• _TASK ITEM_
Write the records out again without change. Leave the pictures behind.

• _DATA EXTRACTS_

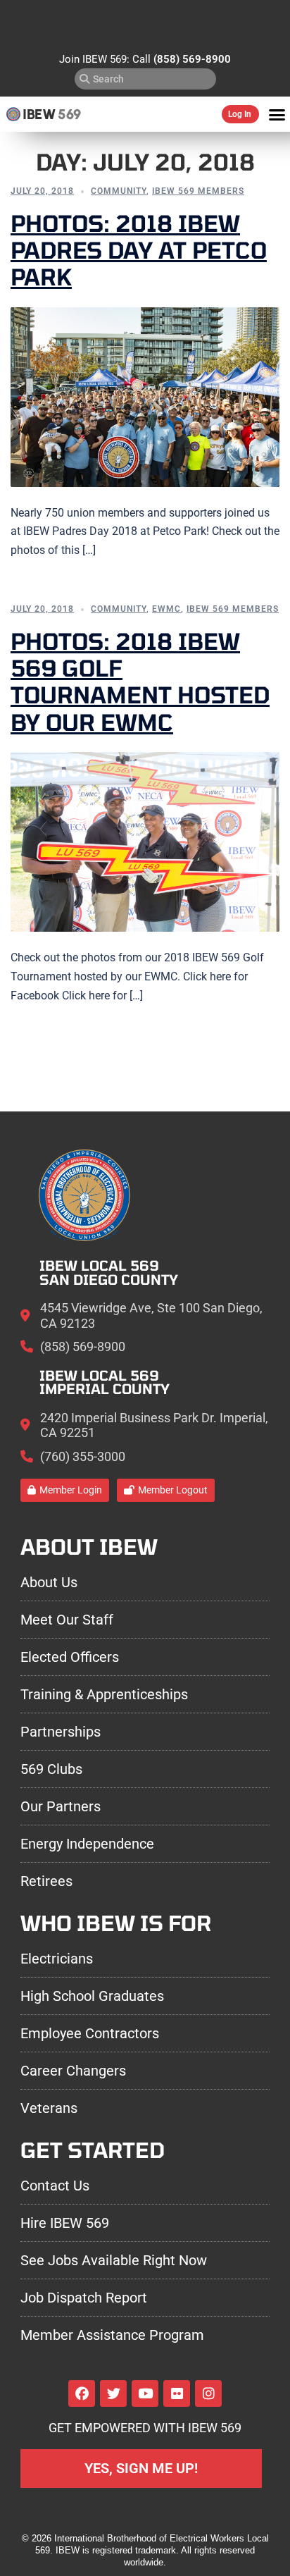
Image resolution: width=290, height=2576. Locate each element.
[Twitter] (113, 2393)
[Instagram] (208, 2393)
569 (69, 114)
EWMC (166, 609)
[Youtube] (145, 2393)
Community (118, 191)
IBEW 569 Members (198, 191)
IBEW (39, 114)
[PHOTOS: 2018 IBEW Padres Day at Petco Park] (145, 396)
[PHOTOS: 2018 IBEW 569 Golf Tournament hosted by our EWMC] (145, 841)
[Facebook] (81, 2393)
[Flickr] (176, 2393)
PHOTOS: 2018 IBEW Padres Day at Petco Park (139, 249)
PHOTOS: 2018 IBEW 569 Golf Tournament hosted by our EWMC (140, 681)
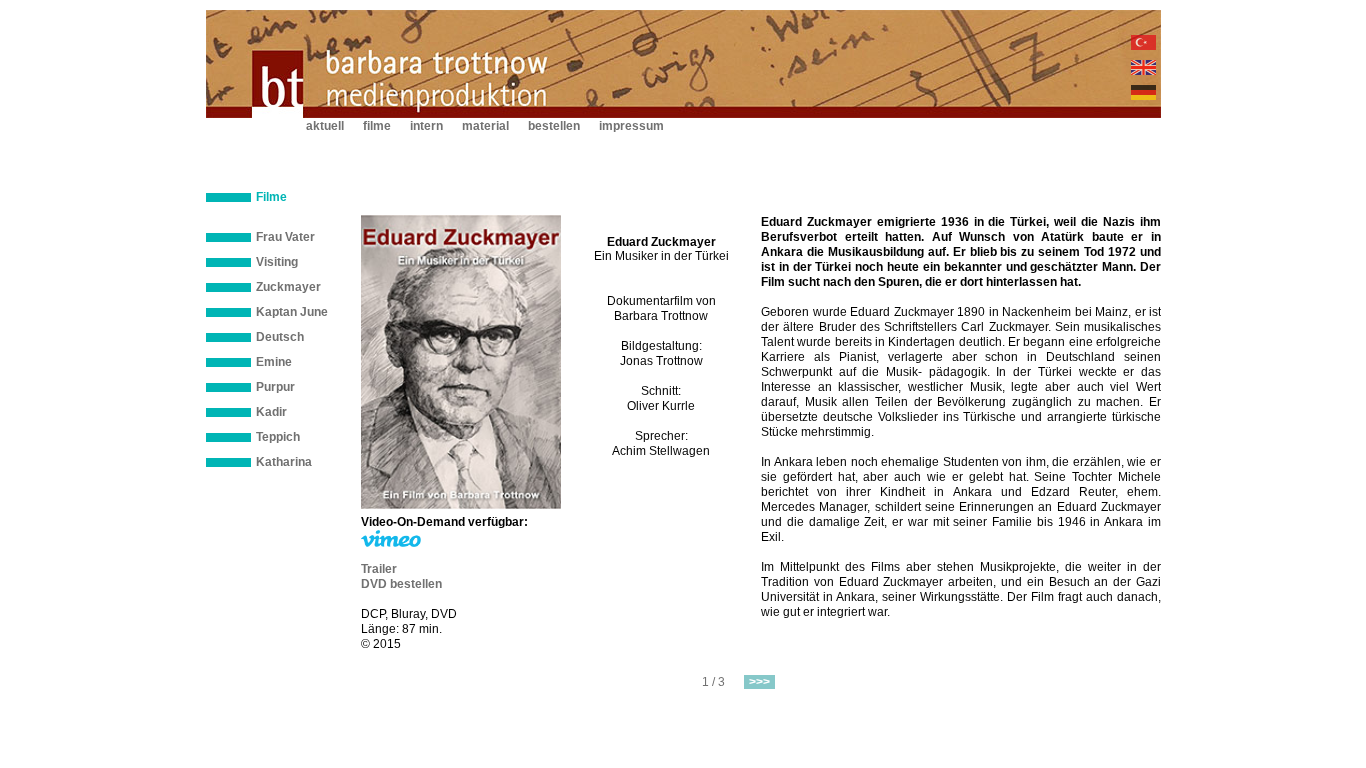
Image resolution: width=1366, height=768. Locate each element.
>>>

• _YOUR RESPONSE_
Image resolution: width=290, height=2576. Locate each element.
[Twitter] (113, 2393)
[Instagram] (208, 2393)
569 (69, 114)
EWMC (166, 609)
[Youtube] (145, 2393)
Community (118, 191)
IBEW 569 Members (198, 191)
IBEW (39, 114)
[PHOTOS: 2018 IBEW Padres Day at Petco Park] (145, 396)
[PHOTOS: 2018 IBEW 569 Golf Tournament hosted by our EWMC] (145, 841)
[Facebook] (81, 2393)
[Flickr] (176, 2393)
PHOTOS: 2018 IBEW Padres Day at Petco Park (139, 249)
PHOTOS: 2018 IBEW 569 Golf Tournament hosted by our EWMC (140, 681)
Image resolution: width=1366, height=768. Locate each element.
>>>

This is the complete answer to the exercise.